You must let the Paste lie a quarter of an hour before you make up your puddings.

Something very like this recipe also appears in a book about the college itself - New College, by Hastings Rashdall (1858-1924) and Robert Sangster Rait (1874-1936), published in 1901. Unfortunately the authors don’t reveal its provenance, although the wording suggests that it is significantly earlier than 1901 – perhaps it is the real original from the college kitchen archives?

New Colledge Puddings.
For one duzon take a penny halfe penny white bread and grate it an put to that halfe a pound of beefe suett minced small half a pound of curantes one nutmeg and salt and as much creame and eggs as will make it almost as stiffe as past then make you in the fashon of an egg, then lay them into the dish that you bake them in one by one with a quarter of a pound of butter melted in the bottom, then set them over a cleare charcole fire and cover them, when they are browne, turne them till they are browne all over, then dishe them into a cleane dishe, for yr sause take sack, suger, rosewater and butter, pour this over yr puddings and scrape over fine suger and serve them to the table.

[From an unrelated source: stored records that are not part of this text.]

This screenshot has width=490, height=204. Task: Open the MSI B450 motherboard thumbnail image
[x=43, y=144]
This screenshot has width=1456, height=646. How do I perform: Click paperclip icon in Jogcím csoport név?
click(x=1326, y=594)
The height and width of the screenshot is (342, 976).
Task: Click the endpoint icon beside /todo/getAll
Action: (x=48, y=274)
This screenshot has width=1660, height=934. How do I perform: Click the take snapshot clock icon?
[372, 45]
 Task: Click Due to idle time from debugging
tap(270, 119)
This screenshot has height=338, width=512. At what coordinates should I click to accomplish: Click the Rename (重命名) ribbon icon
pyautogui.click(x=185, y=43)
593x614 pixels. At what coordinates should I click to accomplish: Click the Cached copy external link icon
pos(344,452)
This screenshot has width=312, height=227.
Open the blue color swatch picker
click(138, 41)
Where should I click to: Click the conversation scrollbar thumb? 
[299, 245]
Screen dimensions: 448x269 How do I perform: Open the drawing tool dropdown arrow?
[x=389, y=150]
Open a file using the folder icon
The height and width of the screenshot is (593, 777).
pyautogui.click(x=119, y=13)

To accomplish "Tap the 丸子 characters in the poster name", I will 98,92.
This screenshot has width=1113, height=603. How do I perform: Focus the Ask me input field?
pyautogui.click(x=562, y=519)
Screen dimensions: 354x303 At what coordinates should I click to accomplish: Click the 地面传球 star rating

We have shared many previous meals with Parson Woodforde. If you would like to repeat the experience, they are at the following links:

Quotation for the Day.

It's not improbable that a man may receive more solid satisfaction from pudding while he is alive than from praise after he is dead.

1 comment:

chops said...

Better late than never. I saw this post several years ago when I was planning a cookbook about daily anniversaries, and noted the URL for the recipe for New College puddings. I never wrote the book, but the idea morphed into a blog. So . . . today's post features my attempt to re-create the recipe. Worked out well, I think.